Three tips for laying the ground work for machine learning


In a post on Information Week Exasol CTO, Mathias Golombek outlines his three tips to creating the infrastructure for machine learning.

Delivering quality data at scale

As discussed in #AI differentiation is in the data, Mathias stresses the importance of quality data to the delivery of usable machine learning models.

” For ML algorithms to offer informed judgments and recommendations on business decisions, the underlying database must provide a steady supply of clean, accurate, and detailed data. It’s important to remember that more data doesn’t necessarily mean better data, ” he says.

A common approach to building models for machine learning is to start with a subset of data to test and build the model. Using a platform like Trillium for Big Data helps to ensure that the data cleansing and enriching applied to the subset can be deployed at scale into our big data environment – Hadoop or Spark, for example, – without loosing the changes made. This is critical to ensure that the production data model reflects the development / test environments and will deliver expected results.

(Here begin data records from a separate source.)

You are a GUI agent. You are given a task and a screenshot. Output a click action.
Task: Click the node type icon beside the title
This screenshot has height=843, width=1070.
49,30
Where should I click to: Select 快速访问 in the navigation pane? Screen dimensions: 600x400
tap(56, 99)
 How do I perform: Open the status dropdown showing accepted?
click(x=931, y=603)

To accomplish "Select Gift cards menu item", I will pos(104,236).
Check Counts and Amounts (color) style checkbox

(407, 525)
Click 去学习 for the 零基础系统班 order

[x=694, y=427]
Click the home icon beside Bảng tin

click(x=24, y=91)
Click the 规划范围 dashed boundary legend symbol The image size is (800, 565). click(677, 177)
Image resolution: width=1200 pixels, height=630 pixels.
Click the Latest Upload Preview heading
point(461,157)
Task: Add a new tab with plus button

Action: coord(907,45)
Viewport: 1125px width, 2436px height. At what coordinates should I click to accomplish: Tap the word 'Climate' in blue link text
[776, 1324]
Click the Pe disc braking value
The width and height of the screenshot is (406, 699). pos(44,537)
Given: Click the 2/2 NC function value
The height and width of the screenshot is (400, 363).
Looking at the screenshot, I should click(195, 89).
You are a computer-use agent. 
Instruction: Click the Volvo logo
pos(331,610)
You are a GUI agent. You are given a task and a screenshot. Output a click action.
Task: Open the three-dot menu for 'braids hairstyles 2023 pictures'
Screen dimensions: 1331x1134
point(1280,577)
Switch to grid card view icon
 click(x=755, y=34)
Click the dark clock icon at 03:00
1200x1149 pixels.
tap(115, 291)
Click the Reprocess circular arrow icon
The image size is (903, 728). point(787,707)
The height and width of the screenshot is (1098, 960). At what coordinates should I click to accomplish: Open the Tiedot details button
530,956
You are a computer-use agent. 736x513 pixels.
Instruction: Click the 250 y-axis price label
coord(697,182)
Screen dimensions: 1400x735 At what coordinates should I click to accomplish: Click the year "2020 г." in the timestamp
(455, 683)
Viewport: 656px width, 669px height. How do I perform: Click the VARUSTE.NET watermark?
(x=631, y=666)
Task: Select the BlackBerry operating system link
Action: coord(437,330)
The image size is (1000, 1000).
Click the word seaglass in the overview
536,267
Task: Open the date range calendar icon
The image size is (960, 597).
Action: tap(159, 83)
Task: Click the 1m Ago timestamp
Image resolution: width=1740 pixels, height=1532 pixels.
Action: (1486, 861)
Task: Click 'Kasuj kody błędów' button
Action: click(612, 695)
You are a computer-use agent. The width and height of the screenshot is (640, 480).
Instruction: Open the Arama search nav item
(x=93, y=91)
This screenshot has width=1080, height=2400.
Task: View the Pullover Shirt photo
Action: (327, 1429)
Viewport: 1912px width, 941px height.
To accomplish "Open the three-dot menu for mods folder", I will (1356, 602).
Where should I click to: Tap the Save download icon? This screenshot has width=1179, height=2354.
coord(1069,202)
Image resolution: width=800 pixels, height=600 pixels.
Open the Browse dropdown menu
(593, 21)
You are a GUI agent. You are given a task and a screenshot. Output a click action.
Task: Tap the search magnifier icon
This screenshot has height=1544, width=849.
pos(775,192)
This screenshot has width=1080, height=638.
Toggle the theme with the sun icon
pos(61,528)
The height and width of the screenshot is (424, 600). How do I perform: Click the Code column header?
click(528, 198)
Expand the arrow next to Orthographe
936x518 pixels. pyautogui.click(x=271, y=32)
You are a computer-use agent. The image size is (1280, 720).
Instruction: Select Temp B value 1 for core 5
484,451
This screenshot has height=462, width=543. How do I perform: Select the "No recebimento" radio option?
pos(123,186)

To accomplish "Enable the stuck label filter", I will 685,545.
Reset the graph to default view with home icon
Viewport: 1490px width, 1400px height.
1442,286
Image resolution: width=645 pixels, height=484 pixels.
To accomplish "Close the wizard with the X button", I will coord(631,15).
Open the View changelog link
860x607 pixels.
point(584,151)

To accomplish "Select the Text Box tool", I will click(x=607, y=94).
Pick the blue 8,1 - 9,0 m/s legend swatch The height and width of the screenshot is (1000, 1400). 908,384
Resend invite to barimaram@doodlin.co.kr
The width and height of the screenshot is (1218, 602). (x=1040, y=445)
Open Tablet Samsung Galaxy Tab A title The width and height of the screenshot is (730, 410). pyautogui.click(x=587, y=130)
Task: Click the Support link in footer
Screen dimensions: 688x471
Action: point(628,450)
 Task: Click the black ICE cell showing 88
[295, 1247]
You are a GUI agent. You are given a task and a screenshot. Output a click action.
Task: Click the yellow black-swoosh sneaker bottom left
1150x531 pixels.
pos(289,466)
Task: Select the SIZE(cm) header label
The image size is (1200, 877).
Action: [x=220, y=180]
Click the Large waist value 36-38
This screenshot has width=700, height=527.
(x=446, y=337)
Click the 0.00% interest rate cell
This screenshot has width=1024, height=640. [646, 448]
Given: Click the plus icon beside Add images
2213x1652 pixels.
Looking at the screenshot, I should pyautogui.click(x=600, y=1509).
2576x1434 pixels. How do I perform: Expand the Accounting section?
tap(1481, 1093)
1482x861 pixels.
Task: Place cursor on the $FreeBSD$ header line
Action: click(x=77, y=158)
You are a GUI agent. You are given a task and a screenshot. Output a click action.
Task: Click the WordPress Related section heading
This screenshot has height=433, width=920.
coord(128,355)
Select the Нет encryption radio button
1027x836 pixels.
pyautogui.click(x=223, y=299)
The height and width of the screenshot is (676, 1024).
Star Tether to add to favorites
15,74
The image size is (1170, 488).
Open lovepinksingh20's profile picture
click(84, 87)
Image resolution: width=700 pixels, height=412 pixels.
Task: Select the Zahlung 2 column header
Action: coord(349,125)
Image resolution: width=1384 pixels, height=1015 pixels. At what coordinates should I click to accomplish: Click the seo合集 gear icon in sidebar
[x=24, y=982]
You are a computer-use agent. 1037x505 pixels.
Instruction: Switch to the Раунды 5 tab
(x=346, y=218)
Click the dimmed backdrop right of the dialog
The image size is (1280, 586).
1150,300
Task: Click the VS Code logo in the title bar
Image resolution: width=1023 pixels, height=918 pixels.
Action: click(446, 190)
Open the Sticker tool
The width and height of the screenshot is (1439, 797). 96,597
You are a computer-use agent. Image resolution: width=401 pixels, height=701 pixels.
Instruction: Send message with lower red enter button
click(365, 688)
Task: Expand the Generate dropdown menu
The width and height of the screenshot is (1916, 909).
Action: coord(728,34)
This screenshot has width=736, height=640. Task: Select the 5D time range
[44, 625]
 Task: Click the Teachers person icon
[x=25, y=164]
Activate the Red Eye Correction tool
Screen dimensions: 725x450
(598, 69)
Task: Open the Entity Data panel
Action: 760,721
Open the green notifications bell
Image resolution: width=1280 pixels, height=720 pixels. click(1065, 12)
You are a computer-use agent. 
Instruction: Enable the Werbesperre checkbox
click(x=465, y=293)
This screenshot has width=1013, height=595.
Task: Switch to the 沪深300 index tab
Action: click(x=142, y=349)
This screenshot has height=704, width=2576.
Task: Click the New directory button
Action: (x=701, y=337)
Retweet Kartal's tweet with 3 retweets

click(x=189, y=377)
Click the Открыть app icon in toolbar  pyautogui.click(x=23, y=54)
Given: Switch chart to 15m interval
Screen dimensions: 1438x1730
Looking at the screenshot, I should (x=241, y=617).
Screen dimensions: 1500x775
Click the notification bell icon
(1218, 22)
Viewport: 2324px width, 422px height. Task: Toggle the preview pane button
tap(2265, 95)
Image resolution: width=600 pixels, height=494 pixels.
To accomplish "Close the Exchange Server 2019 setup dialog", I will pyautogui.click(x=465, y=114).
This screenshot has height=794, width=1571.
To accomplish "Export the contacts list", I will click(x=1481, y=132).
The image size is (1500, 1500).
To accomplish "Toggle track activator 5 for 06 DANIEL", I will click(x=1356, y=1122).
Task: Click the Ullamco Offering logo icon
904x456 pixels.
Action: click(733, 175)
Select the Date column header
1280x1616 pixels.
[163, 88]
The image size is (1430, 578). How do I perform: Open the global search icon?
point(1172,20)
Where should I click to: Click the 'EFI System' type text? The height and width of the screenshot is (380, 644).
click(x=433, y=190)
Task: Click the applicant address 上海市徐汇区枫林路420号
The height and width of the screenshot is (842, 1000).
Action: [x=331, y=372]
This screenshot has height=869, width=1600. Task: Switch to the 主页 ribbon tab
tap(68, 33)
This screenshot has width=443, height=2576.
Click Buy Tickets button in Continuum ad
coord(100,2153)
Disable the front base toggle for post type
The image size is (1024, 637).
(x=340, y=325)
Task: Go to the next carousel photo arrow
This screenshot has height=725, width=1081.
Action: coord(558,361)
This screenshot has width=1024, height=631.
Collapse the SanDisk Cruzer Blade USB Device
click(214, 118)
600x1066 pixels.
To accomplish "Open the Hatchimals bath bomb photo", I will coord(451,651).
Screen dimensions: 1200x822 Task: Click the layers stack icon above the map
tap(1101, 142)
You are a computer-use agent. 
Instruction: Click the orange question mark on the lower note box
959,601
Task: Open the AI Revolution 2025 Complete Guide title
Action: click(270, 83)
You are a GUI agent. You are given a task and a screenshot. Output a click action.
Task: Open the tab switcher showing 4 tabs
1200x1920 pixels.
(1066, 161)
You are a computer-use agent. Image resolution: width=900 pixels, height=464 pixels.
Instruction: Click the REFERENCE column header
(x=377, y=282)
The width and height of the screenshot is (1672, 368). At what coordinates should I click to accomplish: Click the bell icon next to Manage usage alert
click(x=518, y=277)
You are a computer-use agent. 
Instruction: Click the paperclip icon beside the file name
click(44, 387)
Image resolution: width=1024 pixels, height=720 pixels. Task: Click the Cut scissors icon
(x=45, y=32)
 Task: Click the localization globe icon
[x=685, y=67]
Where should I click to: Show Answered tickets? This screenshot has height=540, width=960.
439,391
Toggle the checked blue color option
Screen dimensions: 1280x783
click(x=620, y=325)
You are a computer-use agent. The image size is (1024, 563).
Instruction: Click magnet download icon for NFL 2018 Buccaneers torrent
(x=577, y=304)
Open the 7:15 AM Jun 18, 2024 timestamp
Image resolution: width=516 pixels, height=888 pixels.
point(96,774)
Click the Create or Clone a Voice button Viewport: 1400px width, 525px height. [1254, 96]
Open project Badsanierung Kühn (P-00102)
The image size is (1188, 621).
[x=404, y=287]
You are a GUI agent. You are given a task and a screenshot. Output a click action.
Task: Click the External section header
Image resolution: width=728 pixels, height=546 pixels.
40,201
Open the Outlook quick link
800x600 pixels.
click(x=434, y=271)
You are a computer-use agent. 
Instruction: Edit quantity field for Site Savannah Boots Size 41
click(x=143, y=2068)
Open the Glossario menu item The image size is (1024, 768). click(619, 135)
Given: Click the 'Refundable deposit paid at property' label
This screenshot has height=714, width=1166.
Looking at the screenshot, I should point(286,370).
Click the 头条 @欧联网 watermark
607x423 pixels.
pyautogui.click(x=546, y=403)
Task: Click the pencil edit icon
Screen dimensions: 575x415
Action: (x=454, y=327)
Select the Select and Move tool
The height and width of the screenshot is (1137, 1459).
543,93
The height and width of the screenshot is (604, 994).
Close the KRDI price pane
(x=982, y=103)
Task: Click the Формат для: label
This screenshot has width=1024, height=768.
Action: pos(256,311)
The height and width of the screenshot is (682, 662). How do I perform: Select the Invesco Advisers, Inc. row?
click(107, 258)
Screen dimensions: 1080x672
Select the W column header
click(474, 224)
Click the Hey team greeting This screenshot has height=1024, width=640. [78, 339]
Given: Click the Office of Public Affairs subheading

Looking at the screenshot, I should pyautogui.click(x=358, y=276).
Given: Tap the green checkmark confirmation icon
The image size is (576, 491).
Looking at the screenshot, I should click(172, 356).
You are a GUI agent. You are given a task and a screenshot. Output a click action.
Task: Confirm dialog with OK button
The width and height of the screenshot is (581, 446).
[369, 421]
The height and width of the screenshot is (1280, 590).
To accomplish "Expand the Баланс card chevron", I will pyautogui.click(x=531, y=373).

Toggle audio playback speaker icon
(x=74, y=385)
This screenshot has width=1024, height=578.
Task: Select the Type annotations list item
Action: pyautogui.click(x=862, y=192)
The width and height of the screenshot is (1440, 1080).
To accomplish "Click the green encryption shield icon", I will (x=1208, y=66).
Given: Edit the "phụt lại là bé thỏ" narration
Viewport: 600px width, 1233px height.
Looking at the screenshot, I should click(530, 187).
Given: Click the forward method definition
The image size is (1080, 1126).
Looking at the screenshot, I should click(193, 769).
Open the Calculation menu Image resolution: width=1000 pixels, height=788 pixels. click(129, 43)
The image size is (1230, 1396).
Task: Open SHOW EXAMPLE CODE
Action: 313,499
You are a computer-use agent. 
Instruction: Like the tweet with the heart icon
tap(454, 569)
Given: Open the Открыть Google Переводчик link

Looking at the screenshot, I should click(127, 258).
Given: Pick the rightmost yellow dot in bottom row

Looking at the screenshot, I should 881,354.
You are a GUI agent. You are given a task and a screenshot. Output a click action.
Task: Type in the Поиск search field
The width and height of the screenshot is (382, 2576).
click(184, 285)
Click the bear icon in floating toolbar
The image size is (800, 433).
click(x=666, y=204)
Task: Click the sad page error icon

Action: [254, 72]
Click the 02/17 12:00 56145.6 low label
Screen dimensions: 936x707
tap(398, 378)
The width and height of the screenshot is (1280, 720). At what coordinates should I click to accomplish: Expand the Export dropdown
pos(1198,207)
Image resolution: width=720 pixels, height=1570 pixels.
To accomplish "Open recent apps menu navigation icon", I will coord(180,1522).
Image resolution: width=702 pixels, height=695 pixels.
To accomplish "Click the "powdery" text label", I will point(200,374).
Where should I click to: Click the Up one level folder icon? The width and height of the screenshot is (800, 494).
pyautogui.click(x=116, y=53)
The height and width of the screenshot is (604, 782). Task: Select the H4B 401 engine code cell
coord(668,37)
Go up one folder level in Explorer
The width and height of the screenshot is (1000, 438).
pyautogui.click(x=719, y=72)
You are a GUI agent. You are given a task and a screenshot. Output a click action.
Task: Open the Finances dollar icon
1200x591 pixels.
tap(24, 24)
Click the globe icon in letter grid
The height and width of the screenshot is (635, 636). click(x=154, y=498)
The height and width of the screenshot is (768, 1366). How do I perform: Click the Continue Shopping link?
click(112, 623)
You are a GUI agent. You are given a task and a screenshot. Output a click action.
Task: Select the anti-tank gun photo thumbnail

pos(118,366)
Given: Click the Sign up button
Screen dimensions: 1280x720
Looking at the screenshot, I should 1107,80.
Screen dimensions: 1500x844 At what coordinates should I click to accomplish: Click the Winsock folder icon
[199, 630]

The Syncsort whitepaper Debugging Data: Why Data Quality is essential for AI and Machine Learning outlines strategies for dealing with data quality issues as you enter into your machine learning journey.

Embrace hyperscale

Hyperscale cloud provides unique opportunities to scale machine learning, as required, without making massive infrastructure investments.

Mathias points out that cloud elasticity allows you to scale your infrastructure at different points at the project life cycle – for example working on a lap top for development, working on internal servers for test, and deploying to cloud at scale for production runs that may happen once or twice a month.

Understanding your data governance policies for the cloud, along with the ability to build scalable data pipelines and deploy both on premise and in the cloud is critical.

Leverage Python

Lastly, Mathias recommends that your data scientists skill up on Python – one of the world’s most popular programming languages for predictive analytics. Python skills may of course be supplemented by commercial tools – in particular for data engineering and data quality – but will remain at the core of any machine learning initiative.